- _Action item_
Quote the lines of the data below verbatim, beginning at the line that contains "Select the 室内装修 category cell" and ending at the last line, both included, and excluding pictures.

-- Records shown follows --

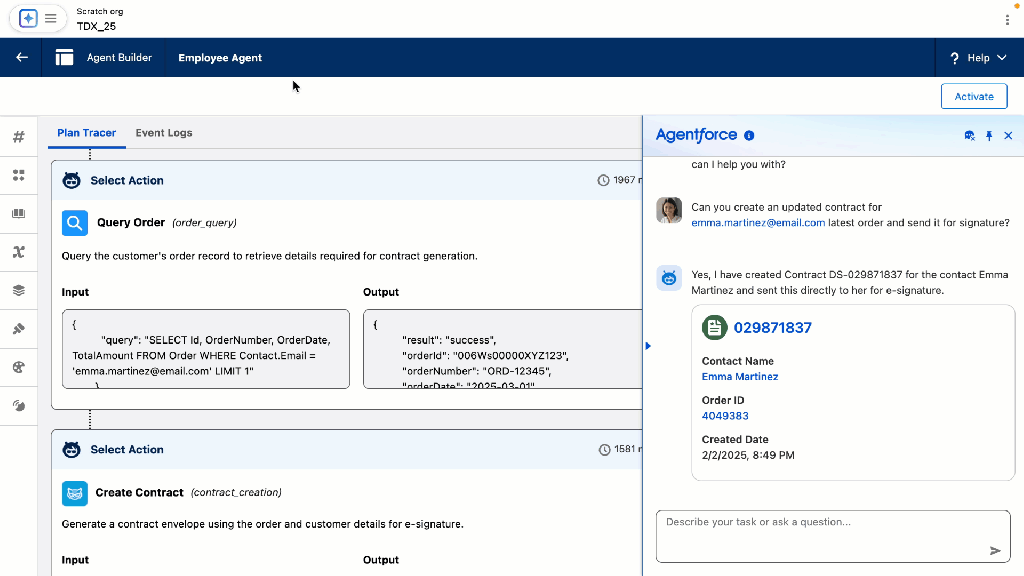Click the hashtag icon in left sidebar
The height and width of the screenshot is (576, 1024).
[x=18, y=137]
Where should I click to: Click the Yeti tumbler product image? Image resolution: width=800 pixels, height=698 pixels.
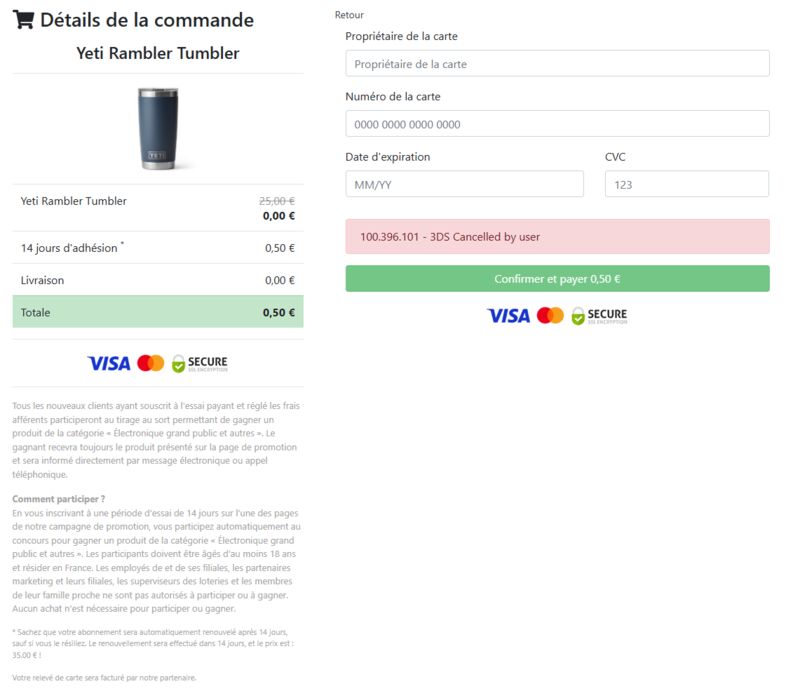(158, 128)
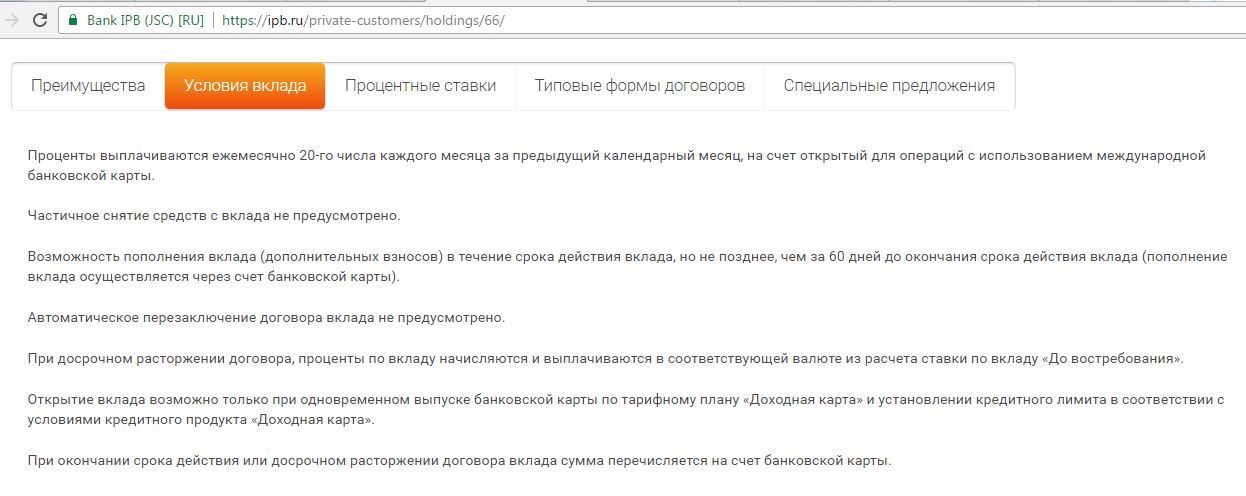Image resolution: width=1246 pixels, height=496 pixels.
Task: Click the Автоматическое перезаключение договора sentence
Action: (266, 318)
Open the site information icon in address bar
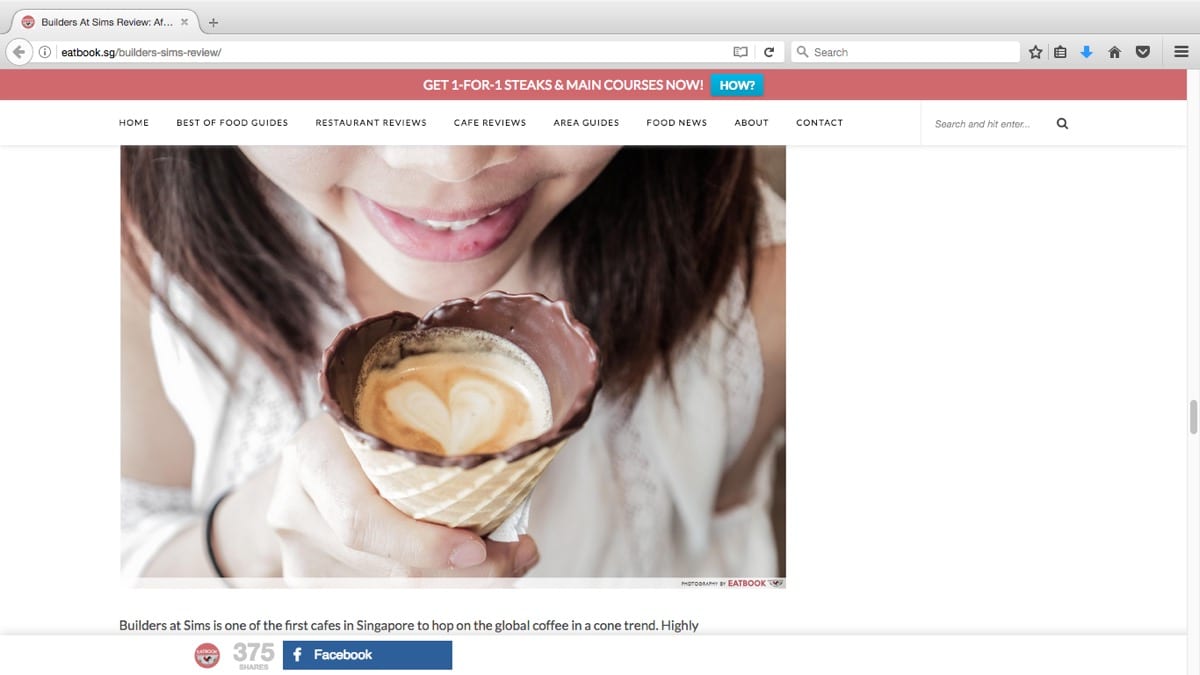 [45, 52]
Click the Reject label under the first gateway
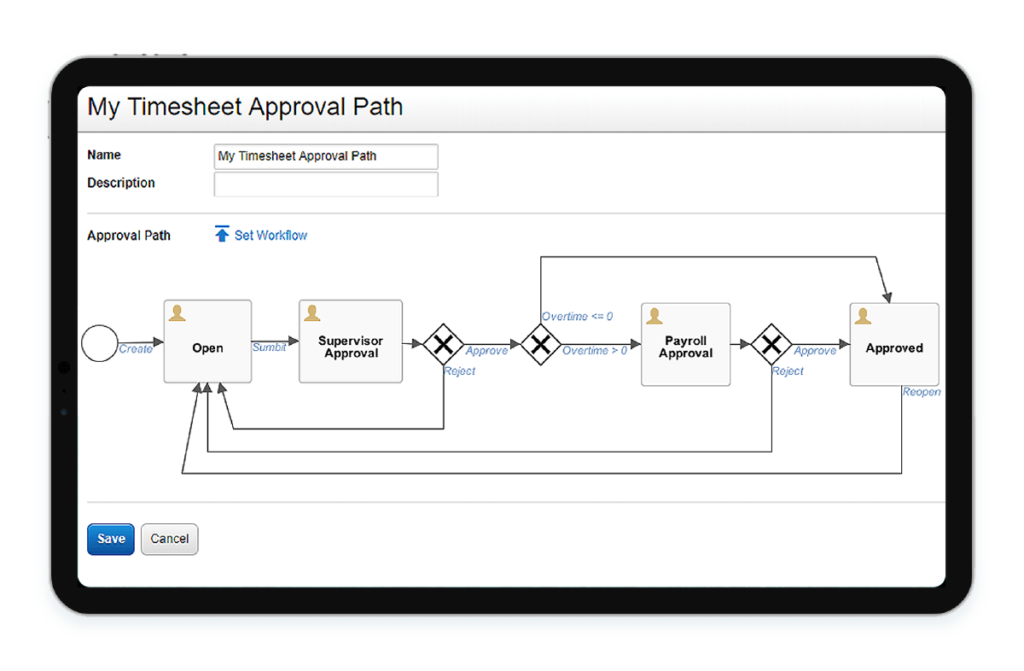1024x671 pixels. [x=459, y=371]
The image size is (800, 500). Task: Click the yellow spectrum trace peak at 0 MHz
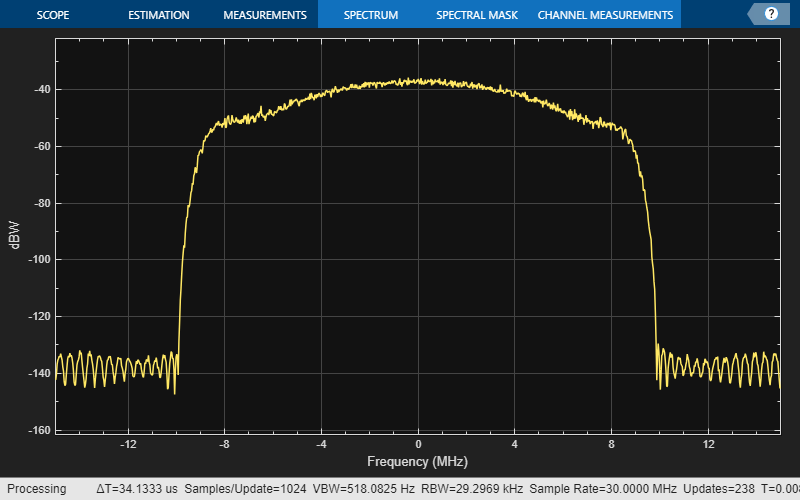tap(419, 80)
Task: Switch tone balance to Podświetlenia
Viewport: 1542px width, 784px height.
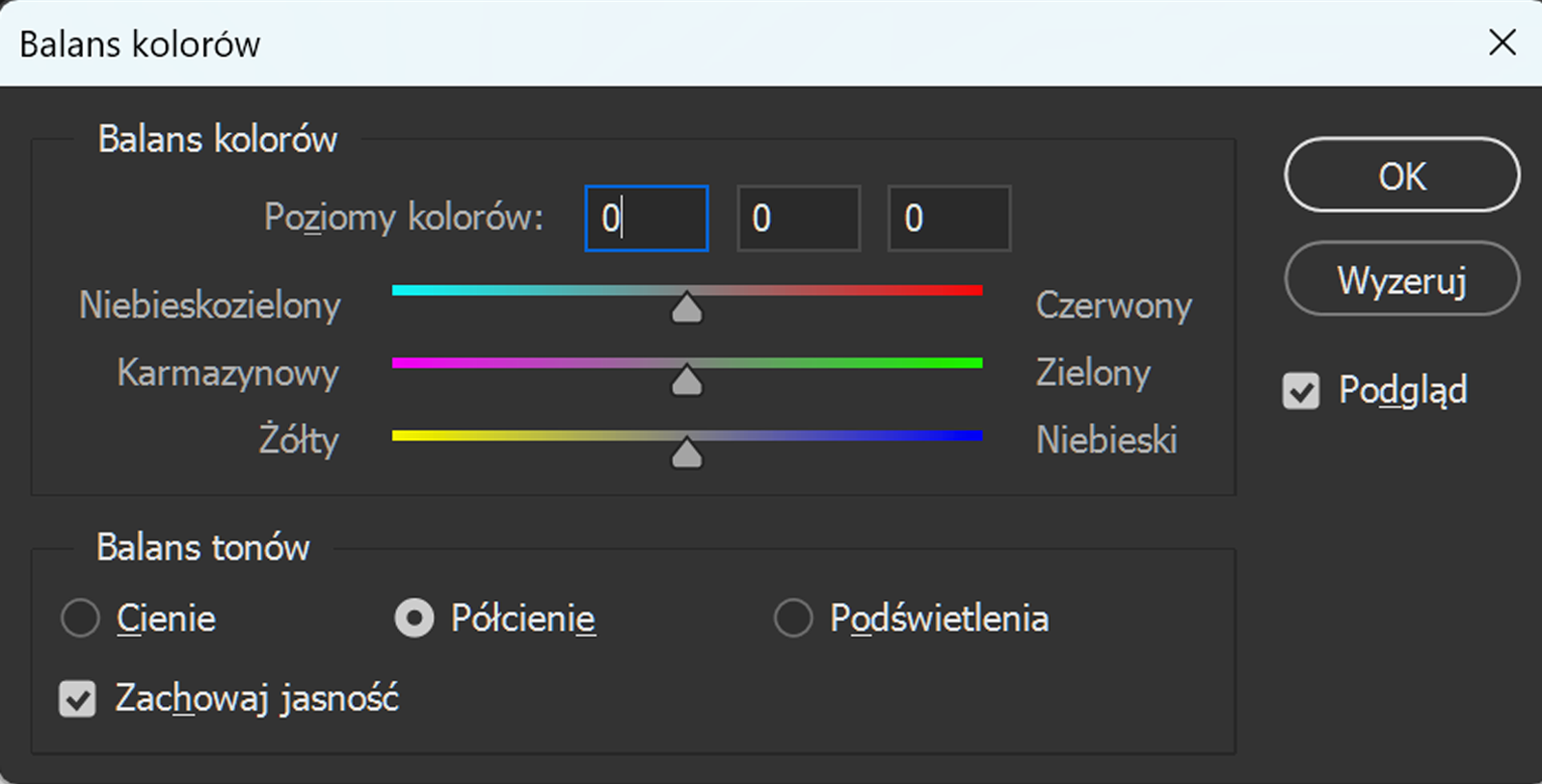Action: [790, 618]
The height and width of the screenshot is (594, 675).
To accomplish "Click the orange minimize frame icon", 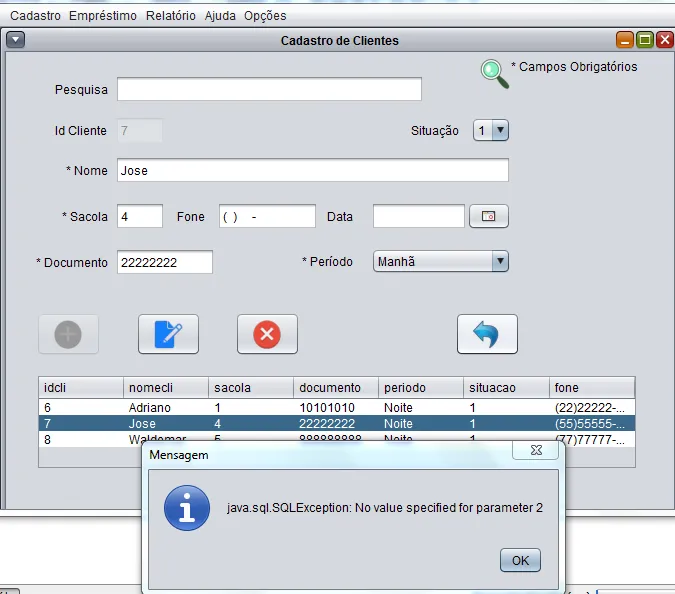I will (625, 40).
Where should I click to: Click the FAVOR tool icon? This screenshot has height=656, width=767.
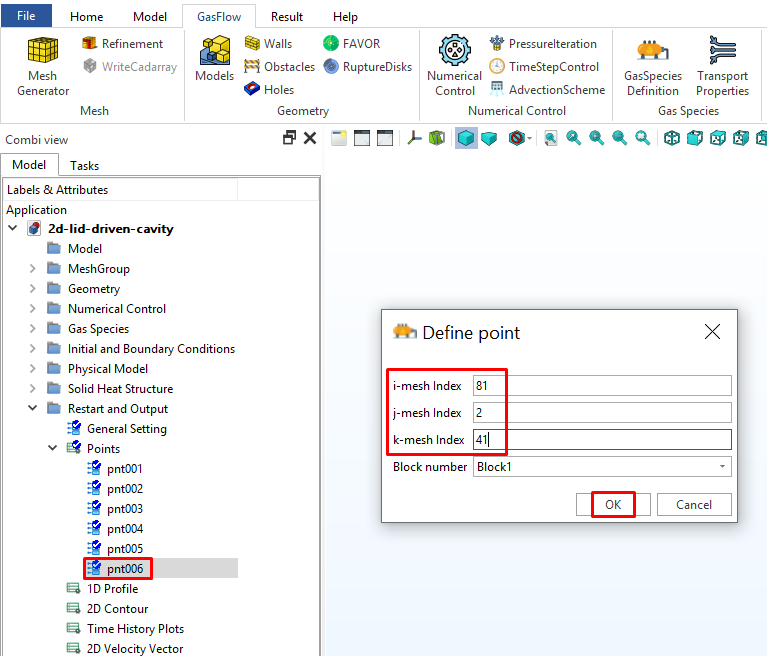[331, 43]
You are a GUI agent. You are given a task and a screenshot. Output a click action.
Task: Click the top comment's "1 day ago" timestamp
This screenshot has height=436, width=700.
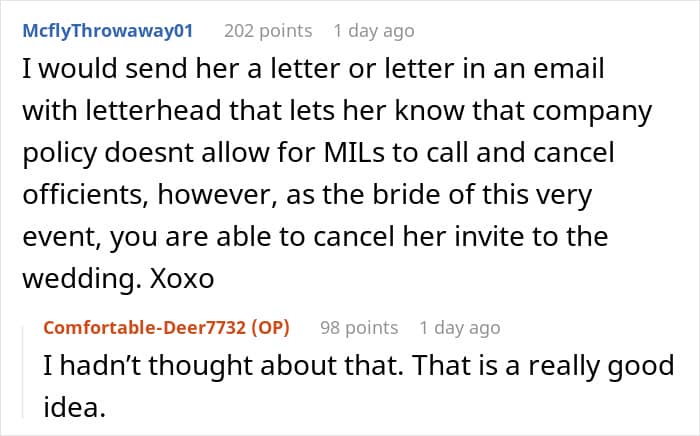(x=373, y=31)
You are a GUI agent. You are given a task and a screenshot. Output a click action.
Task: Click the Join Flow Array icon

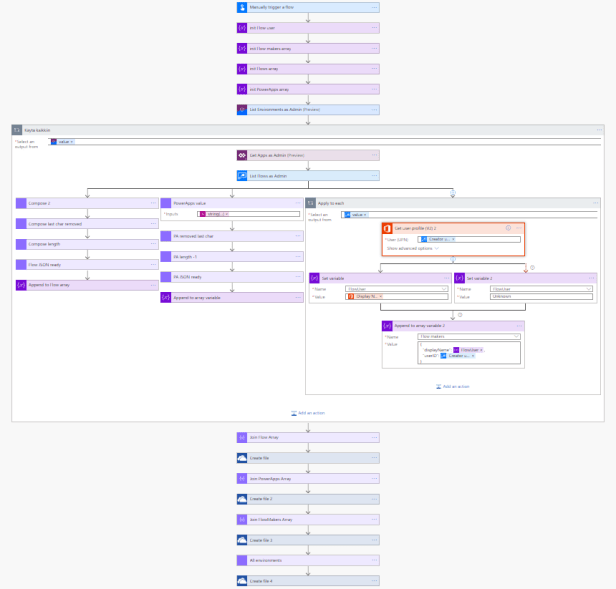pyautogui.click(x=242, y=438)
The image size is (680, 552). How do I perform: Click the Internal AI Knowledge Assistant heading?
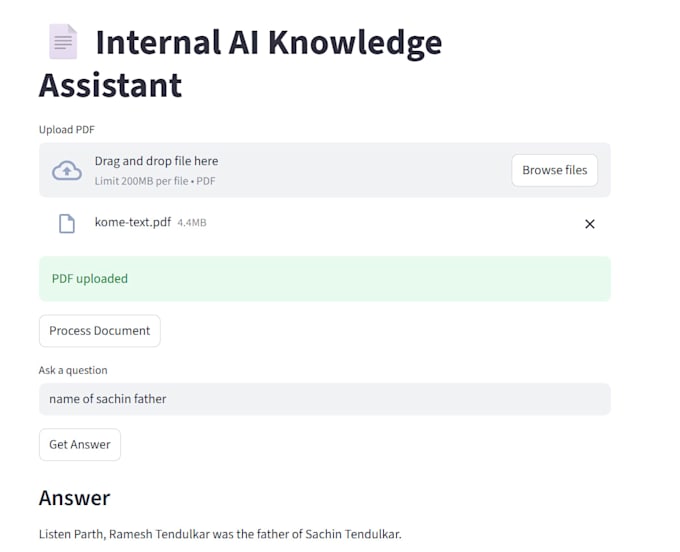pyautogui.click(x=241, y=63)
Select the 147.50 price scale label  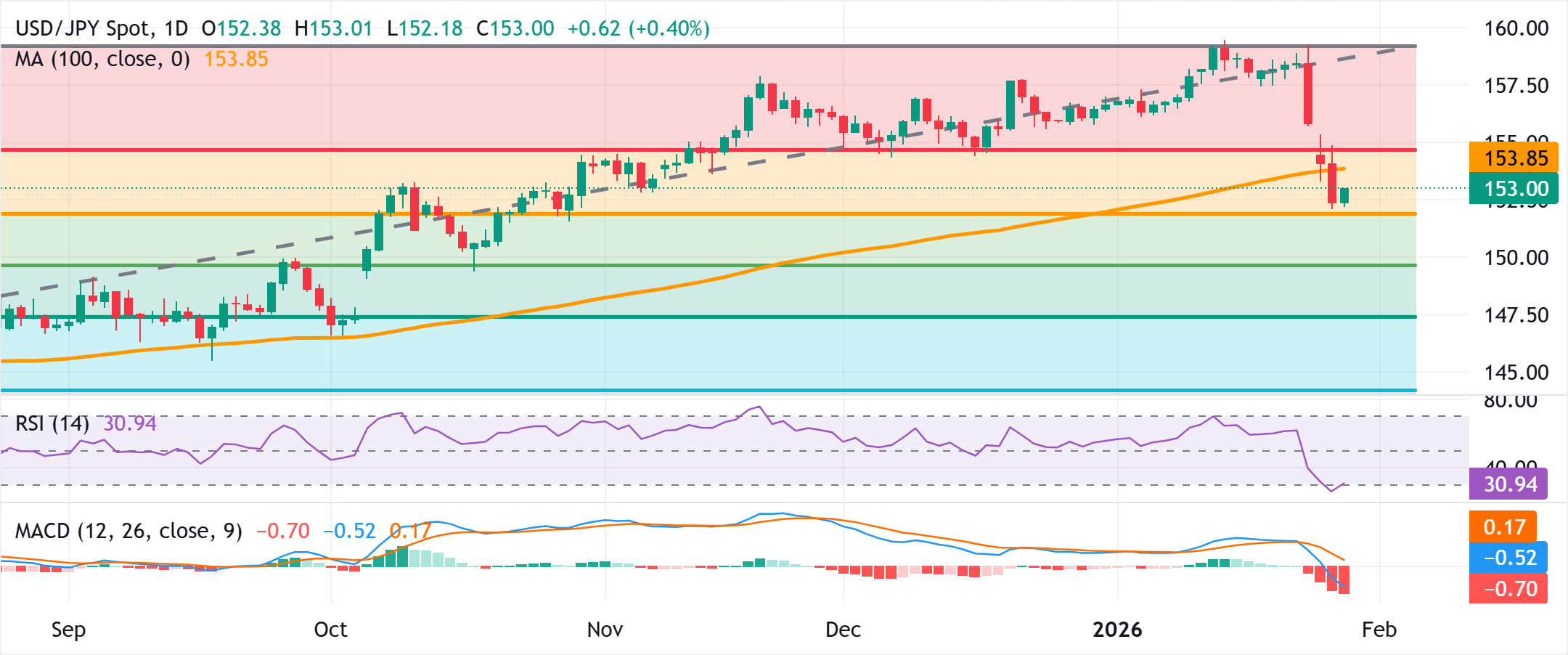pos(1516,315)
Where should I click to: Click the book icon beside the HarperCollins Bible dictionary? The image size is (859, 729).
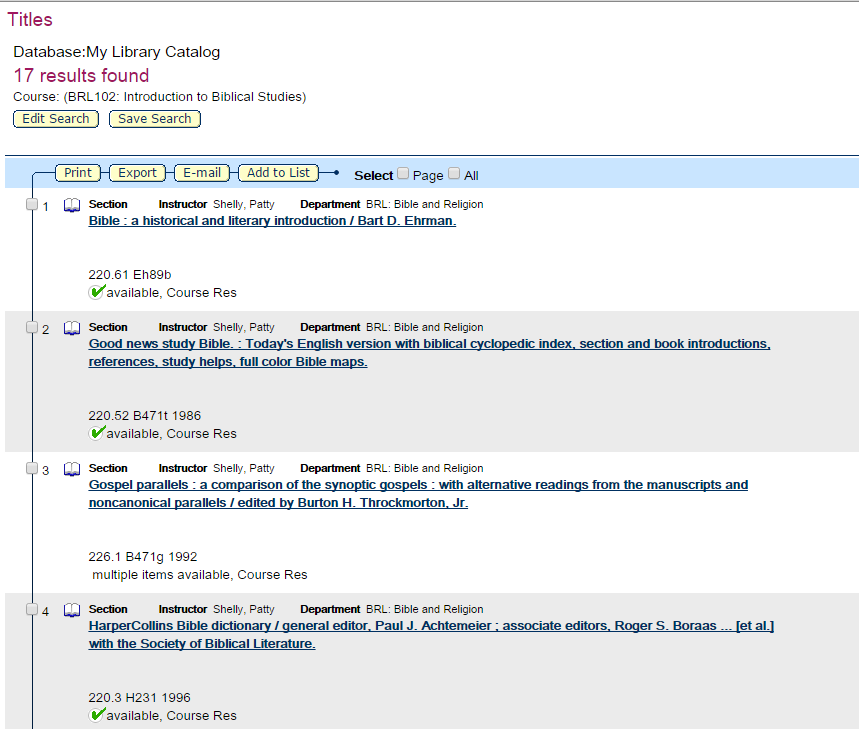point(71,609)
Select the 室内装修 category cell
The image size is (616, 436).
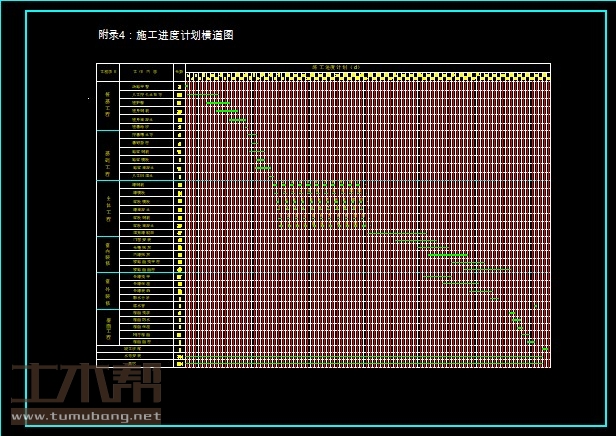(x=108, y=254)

-- Records shown concluded --

- _Solution for this problem_
Select the 室内装修 category cell
The image size is (616, 436).
(x=108, y=254)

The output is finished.